The present research focuses on synthesising avocado oil-based degradable machining fluid enriched with nano Molybdenum di sulfide (nMoS2) and evaluating the machining performance of the fluid over the key machining objectives like surface roughness, Metal Removal Rate (MRR), and tool wear. The recommendation of synthesised machining fluid is primarily to promote green manufacturing to nullify industrial pollution. Sustainability, degradability, cost-saving and operator friendliness are the target outcomes to uphold the significance of the research work. Based on a stringent literature survey, the inclusion of avocado as a possible cutting fluid was not attempted; hence the research gap is bridged. The three different feathers added to the crown of the novelty are the involvement of oil-rich and cheaper avocado oil as a base fluid, enrichment of nMoS2 as a performance-enhancing additive and the implementation of hybrid GRA-PCA statistical model to analyse the influence of nMoS2 blended avocado oil on the surface roughness, MRR and tool wear loss. The attempt to explore the lubricity of nMoS2-enriched avocado oil for end-milling operations along with the hybrid GRA-PCA analysis is never reported elsewhere.
A 5 L of Avacoda oil was procured from the grey market in Addis Ababa Ethiopia. The workpiece used for the experimentation was an AISI 4130r steel plate with a dimension of 100 mm × 100 mm × 25 mm thick. The chemical constituents and mechanical characteristics of the workpiece are supplied in Tables 1 and 2 respectively.
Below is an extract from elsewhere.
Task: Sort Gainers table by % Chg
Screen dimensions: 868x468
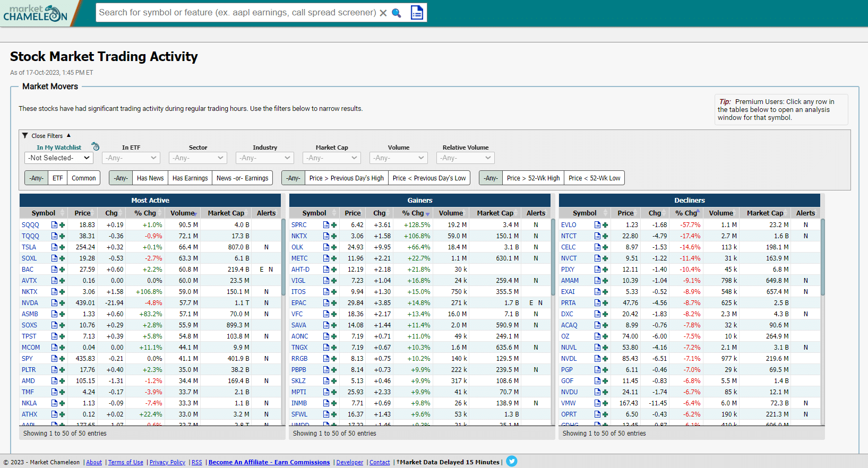Action: [416, 213]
A 16 mm diameter four flute HSS end milling cutter (DIN844), purchased from Bekele Machine Tools Addis Ababa was utilized for machining. The molybdenum sulfide nanoplatelets were purchased from Sigma-Aldrich, the size of the platelets was around 100 nm, as authenticated by the supplier.
Since normal drinking water has contamination and micro-organisms, distilled water was employed for the synthesis of machining fluid. The immiscibility which causes due to the discrete-polar nature of water and avocado oil molecules. Lecithin, a natural surfactant emanating from soybean was used to stabilize the distilled water–avocado oil and to form a fine emulsion45. The pre-measured distilled water, avocado oil, and surfactant were taken into a container and placed on the ultrasonic vibrator to mix homogeneously. The mixing time was estimated based on the degree of homogeneity achieved. Based on the literature and experimental attempts shown in Table 3. The duration of the ultrasonic mixing was set to 16 h. Table 3 depicts the details of the quantity of distilled water, avocado oil and surfactant used for the preparation, along with the observation remarks. The complete process cycle of synthesis of avocado oil-distilled water emulsion is depicted in Fig. 1.
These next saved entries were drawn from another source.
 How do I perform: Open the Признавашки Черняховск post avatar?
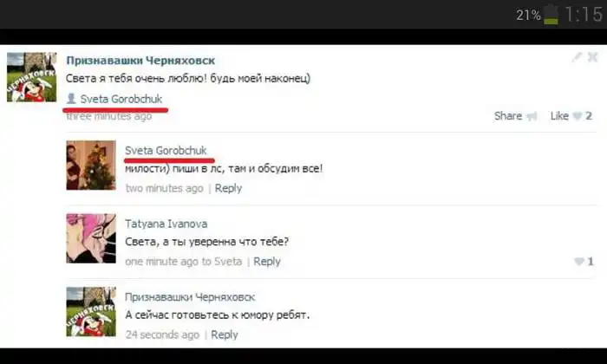pyautogui.click(x=32, y=77)
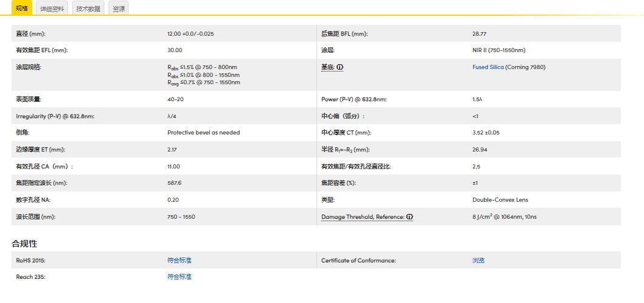
Task: Click the Damage Threshold, Reference label
Action: [x=363, y=217]
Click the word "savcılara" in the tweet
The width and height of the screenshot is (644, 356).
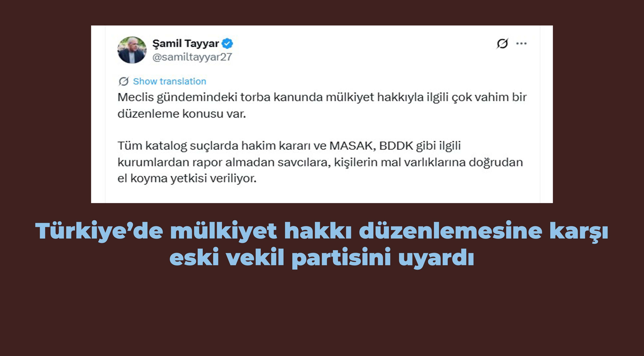pos(304,162)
Further, a complete nano-machining fluid was synthesised by infusing varying percentages of MoS2 nanoplatelets with further sonication. A premeasured quantity of MoS2 nanoplatelets was mixed with avocado-water emulsion, and the mixture was fed into magnetic sonication for 45 min to ensure the homogenous dispersion of MoS2 nanoplatelets. Five different machining fluids with their percentage of compositions of ingredients were synthesised as shown in Table 4.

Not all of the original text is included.